● **EXERCISE PROMPT**
Transcribe every line of the entries below verbatim, with no changes.

Text and item location entries
— BEGIN —

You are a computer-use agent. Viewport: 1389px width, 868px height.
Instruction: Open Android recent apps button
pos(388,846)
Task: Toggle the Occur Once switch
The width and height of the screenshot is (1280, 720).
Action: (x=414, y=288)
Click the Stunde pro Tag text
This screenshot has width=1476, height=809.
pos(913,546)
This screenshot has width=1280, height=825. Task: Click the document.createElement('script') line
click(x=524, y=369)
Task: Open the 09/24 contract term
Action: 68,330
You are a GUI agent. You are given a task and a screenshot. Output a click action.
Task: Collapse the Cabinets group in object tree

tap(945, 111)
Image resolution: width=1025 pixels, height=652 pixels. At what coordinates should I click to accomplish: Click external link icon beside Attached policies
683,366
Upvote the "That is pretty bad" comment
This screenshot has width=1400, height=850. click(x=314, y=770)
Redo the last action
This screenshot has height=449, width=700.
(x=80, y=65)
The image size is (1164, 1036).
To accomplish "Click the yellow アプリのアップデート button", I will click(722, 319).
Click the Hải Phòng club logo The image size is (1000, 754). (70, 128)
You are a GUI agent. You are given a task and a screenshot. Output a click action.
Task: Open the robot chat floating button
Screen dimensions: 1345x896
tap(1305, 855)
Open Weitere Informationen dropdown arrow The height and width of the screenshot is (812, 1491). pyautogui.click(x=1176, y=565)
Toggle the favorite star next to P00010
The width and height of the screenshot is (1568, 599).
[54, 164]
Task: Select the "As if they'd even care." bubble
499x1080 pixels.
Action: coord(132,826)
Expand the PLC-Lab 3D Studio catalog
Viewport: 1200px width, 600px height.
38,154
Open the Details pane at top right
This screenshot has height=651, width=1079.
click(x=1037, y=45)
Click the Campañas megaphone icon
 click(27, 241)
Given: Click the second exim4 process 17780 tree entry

— END —

● **TASK SOLUTION**
You are a computer-use agent. Viewport: 1389px width, 868px height.
Instruction: Open Android recent apps button
pos(388,846)
Task: Toggle the Occur Once switch
The width and height of the screenshot is (1280, 720).
Action: (x=414, y=288)
Click the Stunde pro Tag text
This screenshot has width=1476, height=809.
pos(913,546)
This screenshot has width=1280, height=825. Task: Click the document.createElement('script') line
click(x=524, y=369)
Task: Open the 09/24 contract term
Action: 68,330
You are a GUI agent. You are given a task and a screenshot. Output a click action.
Task: Collapse the Cabinets group in object tree

tap(945, 111)
Image resolution: width=1025 pixels, height=652 pixels. At what coordinates should I click to accomplish: Click external link icon beside Attached policies
683,366
Upvote the "That is pretty bad" comment
This screenshot has width=1400, height=850. click(x=314, y=770)
Redo the last action
This screenshot has height=449, width=700.
(x=80, y=65)
The image size is (1164, 1036).
To accomplish "Click the yellow アプリのアップデート button", I will click(722, 319).
Click the Hải Phòng club logo The image size is (1000, 754). (70, 128)
You are a GUI agent. You are given a task and a screenshot. Output a click action.
Task: Open the robot chat floating button
Screen dimensions: 1345x896
tap(1305, 855)
Open Weitere Informationen dropdown arrow The height and width of the screenshot is (812, 1491). pyautogui.click(x=1176, y=565)
Toggle the favorite star next to P00010
The width and height of the screenshot is (1568, 599).
[54, 164]
Task: Select the "As if they'd even care." bubble
499x1080 pixels.
Action: coord(132,826)
Expand the PLC-Lab 3D Studio catalog
Viewport: 1200px width, 600px height.
38,154
Open the Details pane at top right
This screenshot has height=651, width=1079.
click(x=1037, y=45)
Click the Campañas megaphone icon
 click(27, 241)
Given: Click the second exim4 process 17780 tree entry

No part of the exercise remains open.